Long-Term Nitric Oxide Exposure Enhances Lung Cancer Cell Migration

Department of Pharmacology and Physiology, Faculty of Pharmaceutical Sciences and Cell-based Drug and Health Product Development Research Unit, Chulalongkorn University, Bangkok, Thailand

Received 25 April 2013; Revised 27 June 2013; Accepted 28 June 2013

Academic Editor: Silvia Gregori

Copyright © 2013 Arpasinee Sanuphan et al. This is an open access article distributed under the Creative Commons Attribution License, which permits unrestricted use, distribution, and reproduction in any medium, provided the original work is properly cited.

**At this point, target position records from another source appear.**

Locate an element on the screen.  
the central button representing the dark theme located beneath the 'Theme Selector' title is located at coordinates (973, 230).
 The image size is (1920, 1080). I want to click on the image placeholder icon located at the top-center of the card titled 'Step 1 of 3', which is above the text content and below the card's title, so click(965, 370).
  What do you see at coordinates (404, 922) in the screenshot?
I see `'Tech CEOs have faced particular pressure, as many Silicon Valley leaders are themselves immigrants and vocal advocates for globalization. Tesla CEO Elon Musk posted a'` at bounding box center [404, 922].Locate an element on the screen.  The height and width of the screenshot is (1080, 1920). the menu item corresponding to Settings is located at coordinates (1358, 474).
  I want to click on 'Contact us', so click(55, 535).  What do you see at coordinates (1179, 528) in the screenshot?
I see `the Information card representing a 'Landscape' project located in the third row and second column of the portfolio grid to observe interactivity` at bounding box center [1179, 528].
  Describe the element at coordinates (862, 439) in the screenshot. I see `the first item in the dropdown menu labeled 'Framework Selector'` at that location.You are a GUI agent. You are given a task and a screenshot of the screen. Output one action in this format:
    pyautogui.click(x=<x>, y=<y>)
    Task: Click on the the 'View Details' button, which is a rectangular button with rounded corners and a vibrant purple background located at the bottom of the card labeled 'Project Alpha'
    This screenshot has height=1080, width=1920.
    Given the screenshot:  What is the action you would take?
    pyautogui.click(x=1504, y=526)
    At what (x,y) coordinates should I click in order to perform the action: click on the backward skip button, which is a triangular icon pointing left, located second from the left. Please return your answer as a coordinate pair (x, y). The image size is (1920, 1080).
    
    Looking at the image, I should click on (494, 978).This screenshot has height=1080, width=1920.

Nitric oxide (NO) found in the vicinity of lung cancer cells may play a role in the regulation of cancer cell behaviors. To explore the possible effects of NO on cell motility, human lung cancer cells were exposed to nontoxic concentrations of NO for 0–14 days, and the migratory characteristics of the cells were determined. The present study found that long-term treatment with NO significantly enhanced cell migration in a dose- and time-dependent manner. Furthermore, we found that the increased migratory action was associated with the increased expression of caveolin-1 (Cav-1), which in turn activated the focal adhesion kinase (FAK) and ATP-dependent tyrosine kinase (Akt) pathways. Notably, the NO-treated cells exhibited an increased number of filopodia per cell, as well as an increase in the levels of cell division cycle 42 (Cdc42) protein. Together, these results indicate that extended NO exposure has a novel effect on cell migration through a Cav-1-dependent mechanism, a finding that strengthens our understanding of cancer biology.